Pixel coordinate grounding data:

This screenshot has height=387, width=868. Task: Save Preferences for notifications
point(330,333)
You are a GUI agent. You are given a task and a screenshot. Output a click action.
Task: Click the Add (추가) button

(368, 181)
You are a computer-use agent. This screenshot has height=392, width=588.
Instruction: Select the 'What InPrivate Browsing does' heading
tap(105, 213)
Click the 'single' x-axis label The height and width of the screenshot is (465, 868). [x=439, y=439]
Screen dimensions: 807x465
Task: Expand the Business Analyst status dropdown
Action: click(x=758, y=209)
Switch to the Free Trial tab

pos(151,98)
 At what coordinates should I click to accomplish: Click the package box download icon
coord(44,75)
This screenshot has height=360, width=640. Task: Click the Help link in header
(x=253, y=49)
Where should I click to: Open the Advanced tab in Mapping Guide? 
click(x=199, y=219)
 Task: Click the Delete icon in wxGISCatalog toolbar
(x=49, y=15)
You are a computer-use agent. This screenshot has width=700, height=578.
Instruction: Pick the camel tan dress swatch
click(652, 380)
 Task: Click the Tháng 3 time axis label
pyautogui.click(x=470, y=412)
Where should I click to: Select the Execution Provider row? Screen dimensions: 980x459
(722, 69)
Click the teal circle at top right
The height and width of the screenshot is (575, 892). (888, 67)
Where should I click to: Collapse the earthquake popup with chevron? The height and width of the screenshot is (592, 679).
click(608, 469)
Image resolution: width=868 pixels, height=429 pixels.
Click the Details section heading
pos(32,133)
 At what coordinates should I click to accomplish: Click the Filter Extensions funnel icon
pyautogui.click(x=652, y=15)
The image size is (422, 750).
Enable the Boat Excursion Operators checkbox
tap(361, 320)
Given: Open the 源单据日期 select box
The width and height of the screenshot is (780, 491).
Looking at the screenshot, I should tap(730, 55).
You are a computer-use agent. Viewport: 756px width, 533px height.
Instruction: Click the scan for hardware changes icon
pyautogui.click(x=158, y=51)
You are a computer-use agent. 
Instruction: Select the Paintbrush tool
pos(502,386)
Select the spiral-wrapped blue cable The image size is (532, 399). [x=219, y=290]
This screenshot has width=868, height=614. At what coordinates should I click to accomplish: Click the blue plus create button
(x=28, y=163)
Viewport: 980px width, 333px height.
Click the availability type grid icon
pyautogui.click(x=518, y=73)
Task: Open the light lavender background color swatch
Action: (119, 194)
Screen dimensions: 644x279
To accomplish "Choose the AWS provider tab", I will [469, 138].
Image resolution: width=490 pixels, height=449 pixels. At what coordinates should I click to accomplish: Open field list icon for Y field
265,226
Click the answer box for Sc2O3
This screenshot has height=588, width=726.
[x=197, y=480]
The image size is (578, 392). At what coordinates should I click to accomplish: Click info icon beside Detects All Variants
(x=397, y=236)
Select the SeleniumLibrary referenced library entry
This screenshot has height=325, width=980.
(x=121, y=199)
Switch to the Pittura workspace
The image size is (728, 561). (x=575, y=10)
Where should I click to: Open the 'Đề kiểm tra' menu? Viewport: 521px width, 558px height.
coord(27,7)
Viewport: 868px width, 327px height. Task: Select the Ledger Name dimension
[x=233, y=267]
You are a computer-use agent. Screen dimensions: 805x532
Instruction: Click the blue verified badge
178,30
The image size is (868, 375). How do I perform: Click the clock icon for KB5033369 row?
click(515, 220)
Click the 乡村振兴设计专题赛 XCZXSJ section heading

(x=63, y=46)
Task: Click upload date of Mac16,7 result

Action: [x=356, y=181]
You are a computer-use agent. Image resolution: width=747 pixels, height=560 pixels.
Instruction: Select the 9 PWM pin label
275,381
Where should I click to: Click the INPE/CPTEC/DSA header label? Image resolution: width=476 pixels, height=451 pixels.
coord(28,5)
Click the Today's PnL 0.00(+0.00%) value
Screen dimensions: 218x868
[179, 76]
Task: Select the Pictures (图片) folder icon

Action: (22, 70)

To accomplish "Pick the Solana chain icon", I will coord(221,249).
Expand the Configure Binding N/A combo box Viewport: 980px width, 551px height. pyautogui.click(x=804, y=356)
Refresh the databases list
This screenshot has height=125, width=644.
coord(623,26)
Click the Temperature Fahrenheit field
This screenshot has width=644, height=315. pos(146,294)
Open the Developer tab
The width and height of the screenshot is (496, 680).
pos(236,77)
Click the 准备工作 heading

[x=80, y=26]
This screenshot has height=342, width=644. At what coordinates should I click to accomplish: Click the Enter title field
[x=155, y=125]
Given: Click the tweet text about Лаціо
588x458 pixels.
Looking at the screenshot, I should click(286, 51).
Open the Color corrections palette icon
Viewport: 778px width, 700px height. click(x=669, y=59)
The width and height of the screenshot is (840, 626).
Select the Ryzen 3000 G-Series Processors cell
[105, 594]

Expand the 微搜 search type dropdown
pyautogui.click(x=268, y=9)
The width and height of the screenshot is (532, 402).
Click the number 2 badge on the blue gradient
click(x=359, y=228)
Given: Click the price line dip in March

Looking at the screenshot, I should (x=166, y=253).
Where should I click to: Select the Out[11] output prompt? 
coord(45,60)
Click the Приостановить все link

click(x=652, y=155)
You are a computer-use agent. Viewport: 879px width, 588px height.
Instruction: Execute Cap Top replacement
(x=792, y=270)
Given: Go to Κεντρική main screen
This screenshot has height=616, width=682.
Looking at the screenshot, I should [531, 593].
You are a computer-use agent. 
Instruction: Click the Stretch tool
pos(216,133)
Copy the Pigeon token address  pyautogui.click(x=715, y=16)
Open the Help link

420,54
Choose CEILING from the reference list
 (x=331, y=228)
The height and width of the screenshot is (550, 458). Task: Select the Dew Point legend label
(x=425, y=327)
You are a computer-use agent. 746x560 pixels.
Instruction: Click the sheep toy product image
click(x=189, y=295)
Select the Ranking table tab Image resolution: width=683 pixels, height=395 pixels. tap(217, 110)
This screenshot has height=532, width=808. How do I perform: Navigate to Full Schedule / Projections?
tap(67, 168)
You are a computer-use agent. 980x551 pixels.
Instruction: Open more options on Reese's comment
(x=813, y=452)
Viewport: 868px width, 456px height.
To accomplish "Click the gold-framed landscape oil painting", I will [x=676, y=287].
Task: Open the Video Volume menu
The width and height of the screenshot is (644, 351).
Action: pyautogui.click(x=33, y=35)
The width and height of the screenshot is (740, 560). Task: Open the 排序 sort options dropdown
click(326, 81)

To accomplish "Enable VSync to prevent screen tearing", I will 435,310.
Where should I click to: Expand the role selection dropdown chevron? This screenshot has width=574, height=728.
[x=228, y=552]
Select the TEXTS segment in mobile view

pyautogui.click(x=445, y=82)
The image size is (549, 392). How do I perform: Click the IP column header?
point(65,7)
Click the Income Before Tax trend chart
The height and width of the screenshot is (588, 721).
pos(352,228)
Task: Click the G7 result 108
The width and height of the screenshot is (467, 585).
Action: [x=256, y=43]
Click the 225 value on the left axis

**What needs to be done**
Both end lines included, restate word for word the lines above from the line with "Switch to the Pittura workspace" to the line with "You are a computer-use agent. Screen", and nothing else.

**Task output**
Switch to the Pittura workspace
The image size is (728, 561). (x=575, y=10)
Where should I click to: Open the 'Đề kiểm tra' menu? Viewport: 521px width, 558px height.
coord(27,7)
Viewport: 868px width, 327px height. Task: Select the Ledger Name dimension
[x=233, y=267]
You are a computer-use agent. Screen dimensions: 805x532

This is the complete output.